- **指示 1**
次の(a)〜(c)の各文が、後に示す提供テキストの内容と合っているかどうかを判断しなさい。それぞれ「はい」か「いいえ」で答え、判断の根拠となる提供テキストの語句をそのまま引用すること。
(a) 1979年3月25日の集計では、売上げ枚数は30025枚であった。
(b) 「おもいで酒」のステージは西宮市民会館で開かれた。
(c) 小林幸子は、4月から紅白歌合戦が終わるまでの9ヶ月間に10足のパンプスを履きふるした。

潜在意識の大活用・あなたが変われば全てが変わる

潜在意識ってどんなもの? 

この世は全て催眠だ(636
3万枚の大台に乗った!

 さて、作詞の高田直和先生からの提案、
 「梅忠さん、この曲が3万枚の大台に乗ったら、西宮市民会館で小林幸子を招いて“若い演歌は今燃える!”と題してステージを開きまひょ」
1979年(昭和54年)の3月25日のレコード業界の決算並びにオリコン(オリジナル・コンフィデンス:その週に売れたレコードを順位別に知らせる業界情報誌)の売れ枚数のトータルを見ると、売上げ枚数30025枚。そして売上げは止まることを知らずドンドン伸びているようで、第一プロダクションもレコード会社のワーナーパイオニアも目を丸くし、この頃から急に言葉遣いも頗(すこぶ)る丁寧になり、サッチンにも「増山」というマネージャが付き、「関根」という付き人(“カバン持ち”で後に小林幸子が作る「幸子プロ」の社長になる)がスタッフとして働くようになりました。また、後に増山マネージャについては話さなければなりませんが、大変なことをしでかします。
 何はともあれ、AB面Changeから、わずか2ヶ月足らずで3万枚の大台を突破し、演歌界のみならず、流行歌全般でも業界で注目の的となり始めました。当時はラジオのリクエスト番組などが花盛りで、はがき枚数も尋常ではなかったと聞きました。
 そして、西宮市民会館を借りて、お世話になった方々を招待し、“若い演歌は今燃える”と題して小林幸子と梅谷忠洋をメインに、「おもいで酒」のステージが開かれました。
 ところが、この晴れの日に、新しく就任した増山マネージャーがイチャモンを付けてきたのです。
 「私は今迄の経験からサッチンを大スターにする使命を会社から授かりました。ですから、これからはどんな小さなステージ、またスナック廻り全般、そして(何処から漏れ聞こえたのでしょうか)レコード販売から有線放送廻り総てを私を通して行って頂きます」
と、雰囲気が盛り上がっているステージの始まる前に偉そうな顔で上司の佐伯総合マネージャーがいるにもかかわらず、大見得をきってきたのです。 

 

★★晴れの日の嫌な思い出★★
 増山マネージャがサッチン専属になるまでは、気軽に電話などで交流していたのですが、それも制限してきたのです。佐伯さんは
 「気にしなくて良い!」
と言ってくれるのですが、この業界の猛者(もさ)の増山氏は、恫(どう)喝(かつ)めいた言葉を私だけではなく、小林幸子にも高圧的に掛けていたようです。後にサッチンに聞いたのですが、増山氏が立てた売り込みスケジュールは、24歳の小林幸子の肉体の限界をゆくものでした。4月から紅白歌合戦が終わる9ヶ月間に、彼女は15足のパンプスを履きふるしたと、淡路島に向かうフェリーの中で、豆だらけの足を見せていたのがとても印象的でした。

- **指示 2**
エントリーのうち、「Image resolution: width=1568」を含む行からエントリーの最後の行までを、そのまま書き写しなさい。画像は解答に含めないこと。

- **提供データ**
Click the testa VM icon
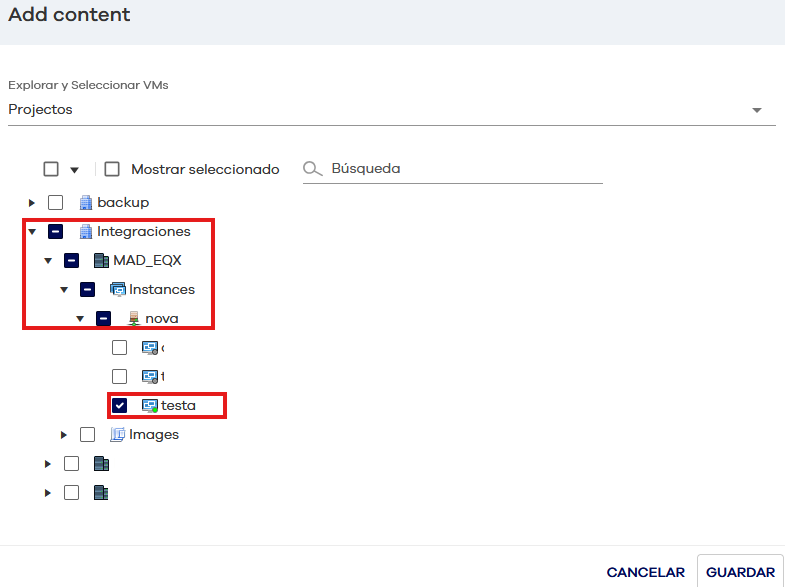Image resolution: width=785 pixels, height=587 pixels. coord(150,406)
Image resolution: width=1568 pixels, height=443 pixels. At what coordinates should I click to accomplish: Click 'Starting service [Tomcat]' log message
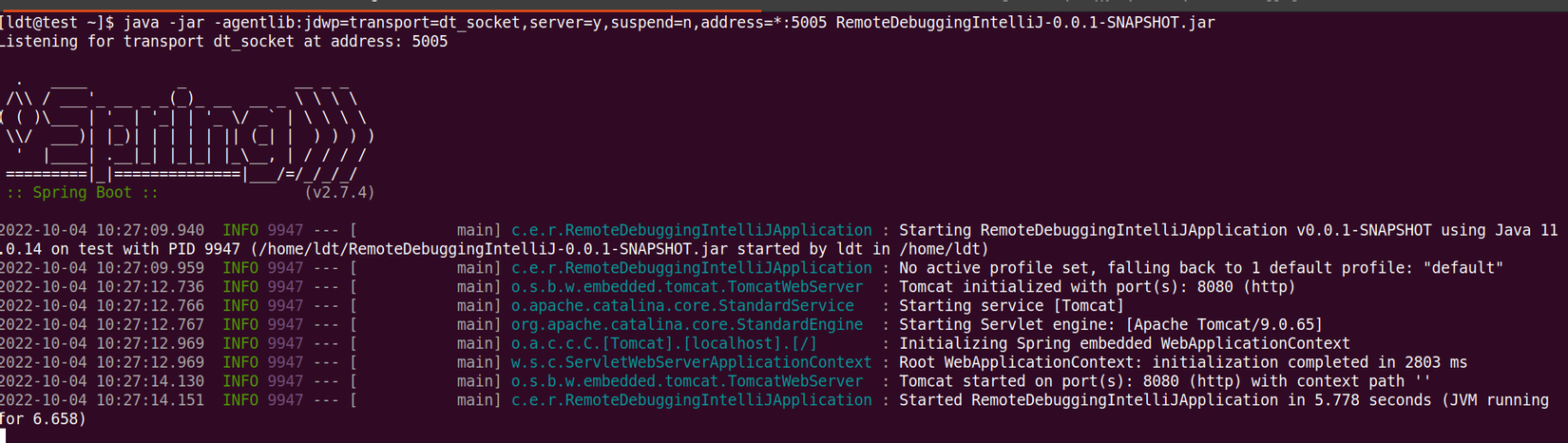pos(1011,306)
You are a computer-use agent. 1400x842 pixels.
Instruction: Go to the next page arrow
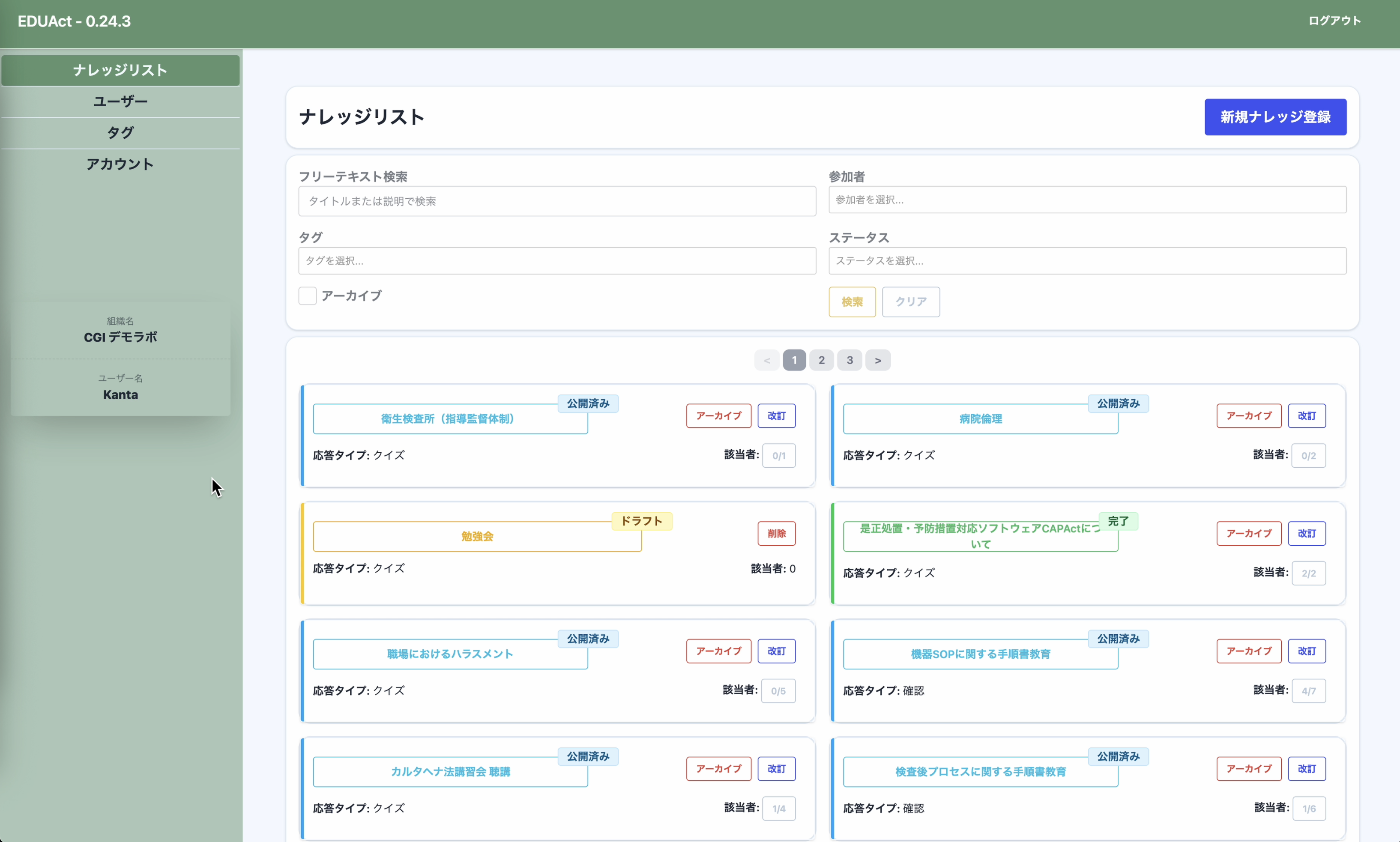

- **解答 1**
(a) はい。「売上げ枚数30025枚」
(b) はい。「西宮市民会館を借りて、お世話になった方々を招待し」
(c) いいえ。「彼女は15足のパンプスを履きふるした」

- **解答 2**
Image resolution: width=1568 pixels, height=443 pixels. At what coordinates should I click to accomplish: Click 'Starting service [Tomcat]' log message
pos(1011,306)
You are a computer-use agent. 1400x842 pixels.
Instruction: Go to the next page arrow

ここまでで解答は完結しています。